Я стараюсь быть толерантной к чужим порокам и слабостям, но все же меня раздражают люди, чересчур озабоченные жаждой результата. Материалисты, которые зачем-то обращаются к магической практике и пытаются творить ее по законам товарно-рыночных отношений.
Поэтому вместо того, чтобы присесть перед тобою, о читатель, в почтительном реверансе (что было бы логично в мире, где люди разучились читать, а писателю все же хочется быть услышанным), я буду с тобою честной. Пусть честность будет моим языком любви к тебе, моим форматом близости.
Со мною не бывает «по-деловому» – захотел, мол, змеиным шаманизмом заняться, получил списочек инструментов, техник, протоколы обрядов – и пошел практиковать.
Более того, у тех мастеров, которые подобный подход практикуют, что-то ученики не блещут суперсилами.
Все, заканчиваю приосаниваться, просто честно скажу, что текст этот – живой. Как живое существо. Я пишу его «потоково», у меня даже нет плана. И наша траектория будет развиваться очень медленно. И я часто буду уходить в сторону и рассказывать вам какие-то истории, и, только закончив чтение, вы поймете, что в вашем сознании собрался пазл, что вы не просто прочли список обрядов, но действительно прикоснулись к чему-то таинственному и тихому.
Да, змеиная магия – тихая, морочная, с некротическими аспектами, в ней много изначальности, много хтони, она не терпит ни страстного огня «достигаторства», ни высокого темпа нового века.

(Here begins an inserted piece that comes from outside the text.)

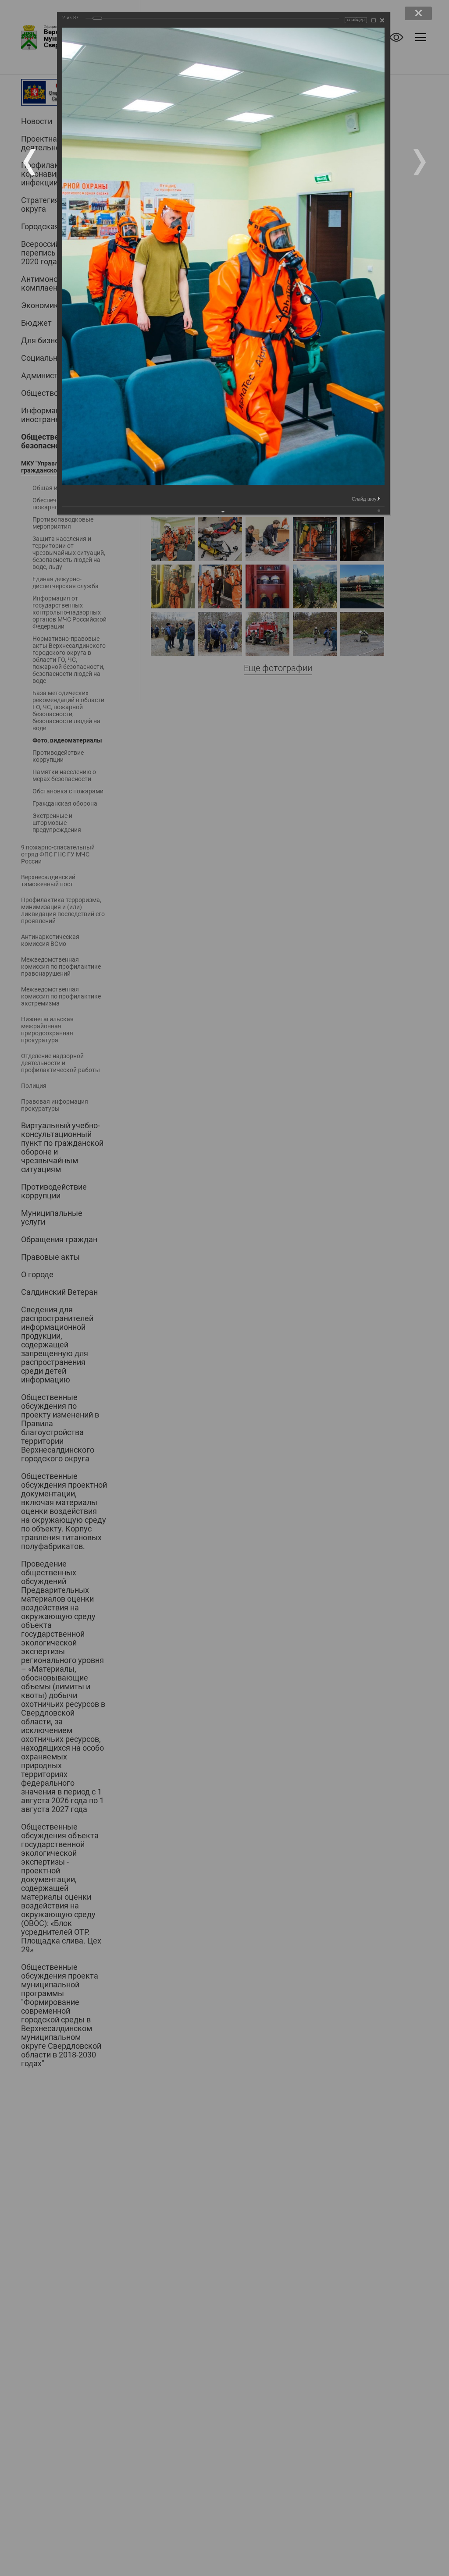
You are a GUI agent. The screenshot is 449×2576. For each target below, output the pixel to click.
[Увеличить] (373, 20)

Она про суть, не про форму.
Когда меня спрашивали, почему же так вышло, что я перешла от красивой, логичной и понятной церемониальной магии к шаманской практике, да еще в таком вот ее первобытном варианте, я всегда отвечала про свободу. И даже иногда про пассивность моей позиции.
«Духи позвали». Точка. И ни у кого больше нет вопросов.
Но вот на днях читала один текст Павла Флоренского и встретила такую мысль: культ преображает аффект, превращая животное в человеческое. Конечно, Флоренский писал не о шаманизме, но именно так я и воспринимаю честную живую практику: как полнокровное следование природной тонкости, без облагораживания собственной дикости, без подчеркивания лишь удобных ее частей.